** DIRECTIONS FOR THIS TASK **
Everything in the records should be repeated exactly, down to the last character.

** INPUT DATA **
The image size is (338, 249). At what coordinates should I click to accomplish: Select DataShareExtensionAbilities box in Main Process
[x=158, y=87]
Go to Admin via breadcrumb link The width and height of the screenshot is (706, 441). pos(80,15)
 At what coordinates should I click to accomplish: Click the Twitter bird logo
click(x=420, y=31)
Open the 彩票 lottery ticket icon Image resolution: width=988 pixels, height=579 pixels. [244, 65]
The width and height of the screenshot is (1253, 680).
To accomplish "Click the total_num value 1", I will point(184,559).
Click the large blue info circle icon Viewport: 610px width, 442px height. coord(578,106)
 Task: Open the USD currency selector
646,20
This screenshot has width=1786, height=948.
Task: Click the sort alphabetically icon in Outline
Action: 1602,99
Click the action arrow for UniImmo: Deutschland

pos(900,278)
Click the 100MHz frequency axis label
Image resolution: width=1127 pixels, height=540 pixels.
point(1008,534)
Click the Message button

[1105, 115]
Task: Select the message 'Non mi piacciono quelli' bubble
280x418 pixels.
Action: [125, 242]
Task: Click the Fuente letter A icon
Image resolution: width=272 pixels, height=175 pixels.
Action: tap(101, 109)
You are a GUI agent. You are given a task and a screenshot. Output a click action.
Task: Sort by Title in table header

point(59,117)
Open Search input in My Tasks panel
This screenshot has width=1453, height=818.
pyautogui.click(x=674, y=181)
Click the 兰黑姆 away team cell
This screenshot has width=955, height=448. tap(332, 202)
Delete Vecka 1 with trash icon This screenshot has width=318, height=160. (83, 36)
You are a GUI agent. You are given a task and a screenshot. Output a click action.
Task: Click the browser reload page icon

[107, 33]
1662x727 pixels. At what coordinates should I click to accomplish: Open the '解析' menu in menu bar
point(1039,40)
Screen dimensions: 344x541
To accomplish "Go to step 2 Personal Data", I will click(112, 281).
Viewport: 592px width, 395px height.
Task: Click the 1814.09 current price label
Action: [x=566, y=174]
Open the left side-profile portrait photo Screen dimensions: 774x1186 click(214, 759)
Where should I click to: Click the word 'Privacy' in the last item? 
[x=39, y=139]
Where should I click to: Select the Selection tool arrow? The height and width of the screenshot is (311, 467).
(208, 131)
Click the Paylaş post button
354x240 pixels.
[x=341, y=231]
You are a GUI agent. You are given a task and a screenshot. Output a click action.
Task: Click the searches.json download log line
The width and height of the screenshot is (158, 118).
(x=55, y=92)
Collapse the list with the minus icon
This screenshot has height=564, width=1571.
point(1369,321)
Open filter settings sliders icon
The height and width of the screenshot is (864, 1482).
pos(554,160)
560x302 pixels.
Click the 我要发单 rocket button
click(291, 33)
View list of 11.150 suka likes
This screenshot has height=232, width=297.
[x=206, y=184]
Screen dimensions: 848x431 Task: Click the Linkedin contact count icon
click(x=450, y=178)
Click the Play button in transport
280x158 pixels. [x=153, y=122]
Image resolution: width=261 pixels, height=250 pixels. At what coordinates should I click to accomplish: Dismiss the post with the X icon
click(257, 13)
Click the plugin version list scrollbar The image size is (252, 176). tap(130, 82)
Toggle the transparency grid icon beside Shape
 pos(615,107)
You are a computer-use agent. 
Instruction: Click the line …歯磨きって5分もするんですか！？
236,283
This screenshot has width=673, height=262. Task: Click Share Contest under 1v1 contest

** RESPONSE TO THIS TASK **
The image size is (338, 249). At what coordinates should I click to accomplish: Select DataShareExtensionAbilities box in Main Process
[x=158, y=87]
Go to Admin via breadcrumb link The width and height of the screenshot is (706, 441). pos(80,15)
 At what coordinates should I click to accomplish: Click the Twitter bird logo
click(x=420, y=31)
Open the 彩票 lottery ticket icon Image resolution: width=988 pixels, height=579 pixels. [244, 65]
The width and height of the screenshot is (1253, 680).
To accomplish "Click the total_num value 1", I will point(184,559).
Click the large blue info circle icon Viewport: 610px width, 442px height. coord(578,106)
 Task: Open the USD currency selector
646,20
This screenshot has width=1786, height=948.
Task: Click the sort alphabetically icon in Outline
Action: 1602,99
Click the action arrow for UniImmo: Deutschland

pos(900,278)
Click the 100MHz frequency axis label
Image resolution: width=1127 pixels, height=540 pixels.
point(1008,534)
Click the Message button

[1105, 115]
Task: Select the message 'Non mi piacciono quelli' bubble
280x418 pixels.
Action: [125, 242]
Task: Click the Fuente letter A icon
Image resolution: width=272 pixels, height=175 pixels.
Action: tap(101, 109)
You are a GUI agent. You are given a task and a screenshot. Output a click action.
Task: Sort by Title in table header

point(59,117)
Open Search input in My Tasks panel
This screenshot has width=1453, height=818.
pyautogui.click(x=674, y=181)
Click the 兰黑姆 away team cell
This screenshot has width=955, height=448. tap(332, 202)
Delete Vecka 1 with trash icon This screenshot has width=318, height=160. (83, 36)
You are a GUI agent. You are given a task and a screenshot. Output a click action.
Task: Click the browser reload page icon

[107, 33]
1662x727 pixels. At what coordinates should I click to accomplish: Open the '解析' menu in menu bar
point(1039,40)
Screen dimensions: 344x541
To accomplish "Go to step 2 Personal Data", I will click(112, 281).
Viewport: 592px width, 395px height.
Task: Click the 1814.09 current price label
Action: [x=566, y=174]
Open the left side-profile portrait photo Screen dimensions: 774x1186 click(214, 759)
Where should I click to: Click the word 'Privacy' in the last item? 
[x=39, y=139]
Where should I click to: Select the Selection tool arrow? The height and width of the screenshot is (311, 467).
(208, 131)
Click the Paylaş post button
354x240 pixels.
[x=341, y=231]
You are a GUI agent. You are given a task and a screenshot. Output a click action.
Task: Click the searches.json download log line
The width and height of the screenshot is (158, 118).
(x=55, y=92)
Collapse the list with the minus icon
This screenshot has height=564, width=1571.
point(1369,321)
Open filter settings sliders icon
The height and width of the screenshot is (864, 1482).
pos(554,160)
560x302 pixels.
Click the 我要发单 rocket button
click(291, 33)
View list of 11.150 suka likes
This screenshot has height=232, width=297.
[x=206, y=184]
Screen dimensions: 848x431 Task: Click the Linkedin contact count icon
click(x=450, y=178)
Click the Play button in transport
280x158 pixels. [x=153, y=122]
Image resolution: width=261 pixels, height=250 pixels. At what coordinates should I click to accomplish: Dismiss the post with the X icon
click(257, 13)
Click the plugin version list scrollbar The image size is (252, 176). tap(130, 82)
Toggle the transparency grid icon beside Shape
 pos(615,107)
You are a computer-use agent. 
Instruction: Click the line …歯磨きって5分もするんですか！？
236,283
This screenshot has width=673, height=262. Task: Click Share Contest under 1v1 contest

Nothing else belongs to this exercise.